ParameterDefaultDescriptionEnvironment Variable
--p2pfalseEnable P2P mode$LOCALAI_P2P, $P2P
--p2p-dht-interval360Interval for DHT refresh (used during token generation)$LOCALAI_P2P_DHT_INTERVAL, $P2P_DHT_INTERVAL
--p2p-otp-interval9000Interval for OTP refresh (used during token generation)$LOCALAI_P2P_OTP_INTERVAL, $P2P_OTP_INTERVAL
--p2ptokenToken for P2P mode (optional)$LOCALAI_P2P_TOKEN, $P2P_TOKEN, $TOKEN
--p2p-network-idNetwork ID for P2P mode, can be set arbitrarily by the user for grouping a set of instances$LOCALAI_P2P_NETWORK_ID, $P2P_NETWORK_ID
--federatedfalseEnable federated instance$LOCALAI_FEDERATED, $FEDERATED

Other Commands

LocalAI supports several subcommands beyond run:

  • local-ai models - Manage LocalAI models and definitions
  • local-ai backends - Manage LocalAI backends and definitions
  • local-ai tts - Convert text to speech
  • local-ai sound-generation - Generate audio files from text or audio
  • local-ai transcript - Convert audio to text
  • local-ai worker - Run workers to distribute workload (llama.cpp-only)
  • local-ai util - Utility commands
  • local-ai explorer - Run P2P explorer
  • local-ai federated - Run LocalAI in federated mode

Use local-ai <command> --help for more information on each command.

Examples

Basic Usage

./local-ai run

./local-ai run --models-path /path/to/models --address :9090

./local-ai run --f16

Environment Variables

export LOCALAI_MODELS_PATH=/path/to/models
export LOCALAI_ADDRESS=:9090
export LOCALAI_F16=true
./local-ai run

Advanced Configuration

./local-ai run \
  --models model1.yaml model2.yaml \
  --enable-watchdog-idle \
  --watchdog-idle-timeout=10m \
  --p2p \
  --federated

LocalAI binaries

LocalAI binaries are available for both Linux and MacOS platforms and can be executed directly from your command line. These binaries are continuously updated and hosted on our GitHub Releases page. This method also supports Windows users via the Windows Subsystem for Linux (WSL).

#### Task brief
Continue the LocalAI command-line documentation from its final sentence.

#### Data entries
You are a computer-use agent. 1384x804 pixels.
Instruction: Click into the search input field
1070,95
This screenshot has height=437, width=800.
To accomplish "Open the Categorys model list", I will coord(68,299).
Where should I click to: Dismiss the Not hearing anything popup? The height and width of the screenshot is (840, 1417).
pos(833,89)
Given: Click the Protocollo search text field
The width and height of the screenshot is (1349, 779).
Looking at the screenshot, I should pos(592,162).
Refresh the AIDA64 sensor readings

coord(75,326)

#### Response below
macOS Download

You can download the DMG and install the application:

Download LocalAI for macOS

Note: the DMGs are not signed by Apple as quarantined. See https://github.com/mudler/LocalAI/issues/6268 for a workaround, fix is tracked here: https://github.com/mudler/LocalAI/issues/6244

Otherwise, use the following one-liner command in your terminal to download and run LocalAI on Linux or MacOS:

curl -Lo local-ai "https://github.com/mudler/LocalAI/releases/download/v3.7.0/local-ai-$(uname -s)-$(uname -m)" && chmod +x local-ai && ./local-ai

Otherwise, here are the links to the binaries:

OSLink
Linux (amd64)Download
Linux (arm64)Download
MacOS (arm64)Download
Details

Binaries do have limited support compared to container images:

  • Python-based backends are not shipped with binaries (e.g. bark, diffusers or transformers)
  • MacOS binaries and Linux-arm64 do not ship TTS nor stablediffusion-cpp backends
  • Linux binaries do not ship stablediffusion-cpp backend

Running on Nvidia ARM64

LocalAI can be run on Nvidia ARM64 devices, such as the Jetson Nano, Jetson Xavier NX, and Jetson AGX Xavier. The following instructions will guide you through building the LocalAI container for Nvidia ARM64 devices.

Prerequisites

Build the container

Build the LocalAI container for Nvidia ARM64 devices using the following command:

git clone https://github.com/mudler/LocalAI

cd LocalAI

docker build --build-arg SKIP_DRIVERS=true --build-arg BUILD_TYPE=cublas --build-arg BASE_IMAGE=nvcr.io/nvidia/l4t-jetpack:r36.4.0 --build-arg IMAGE_TYPE=core -t quay.io/go-skynet/local-ai:master-nvidia-l4t-arm64-core .

Otherwise images are available on quay.io and dockerhub:

docker pull quay.io/go-skynet/local-ai:master-nvidia-l4t-arm64-core

Usage

Run the LocalAI container on Nvidia ARM64 devices using the following command, where /data/models is the directory containing the models:

docker run -e DEBUG=true -p 8080:8080 -v /data/models:/models  -ti --restart=always --name local-ai --runtime nvidia --gpus all quay.io/go-skynet/local-ai:master-nvidia-l4t-arm64-core

Note: /data/models is the directory containing the models. You can replace it with the directory containing your models.